Finally lets look at the config.json file. When a model is loaded this is what it will know about itself.
{
"architectures": [
"LlamaForCausalLM"
],
"attention_bias": false,
"attention_dropout": 0.0,
"bos_token_id": 1,
"eos_token_id": 2,
"hidden_act": "silu",
"hidden_size": 4096,
"initializer_range": 0.02,
"intermediate_size": 11008,
"max_position_embeddings": 16384,
"model_type": "llama",
"num_attention_heads": 32,
"num_hidden_layers": 48,
"num_key_value_heads": 4,
"pretraining_tp": 1,
"rms_norm_eps": 1e-06,
"rope_scaling": null,
"rope_theta": 5000000,
"tie_word_embeddings": false,
"torch_dtype": "bfloat16",
"transformers_version": "4.40.0",
"use_cache": false,
"vocab_size": 64000
}
Well here are all the things the model believes to be true.
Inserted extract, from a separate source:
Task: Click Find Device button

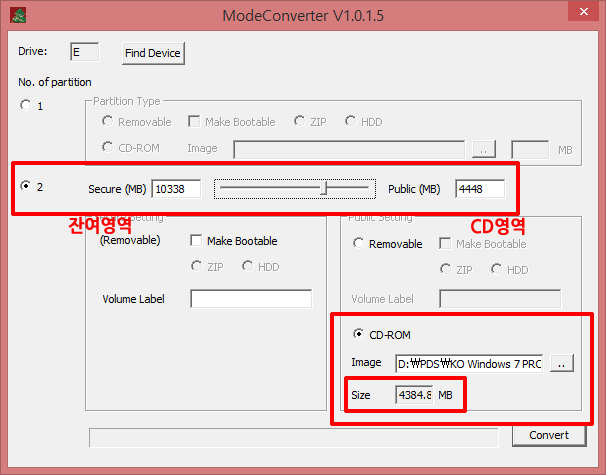Action: point(152,53)
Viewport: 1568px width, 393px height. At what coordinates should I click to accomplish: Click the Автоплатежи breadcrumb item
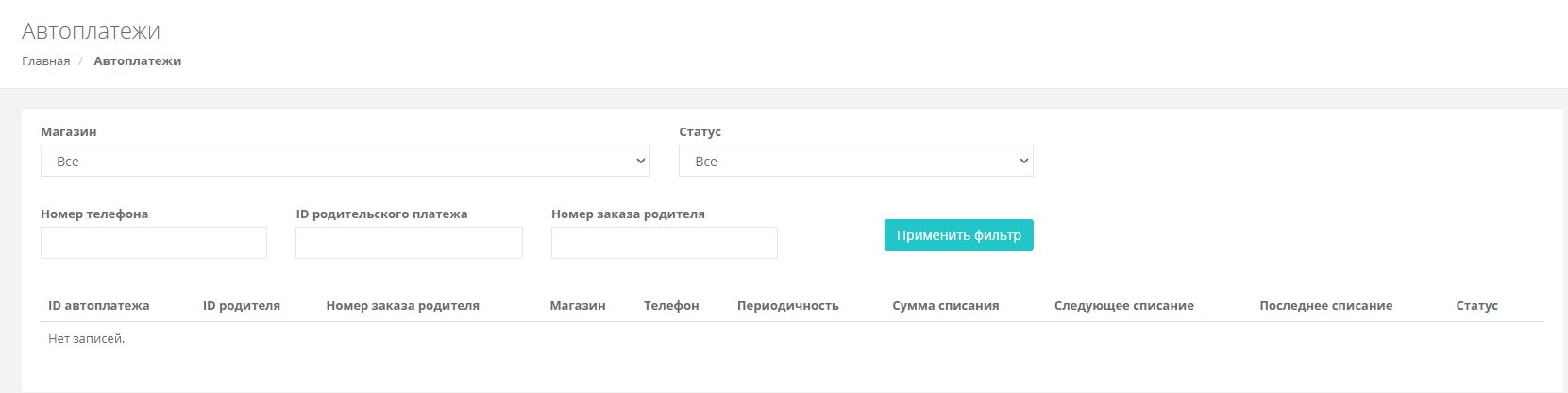click(138, 61)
We can see it is also wrong. The model believes "eos_token_id": 2,
will stop the generation, but it was trained to use "eos_token_id": 7,
which the chat template is telling us to use. It is also found in the special_tokens_map.json so it will be protected for this purpose.
Now you know why your model won't work, hopefully you didn't download it yet!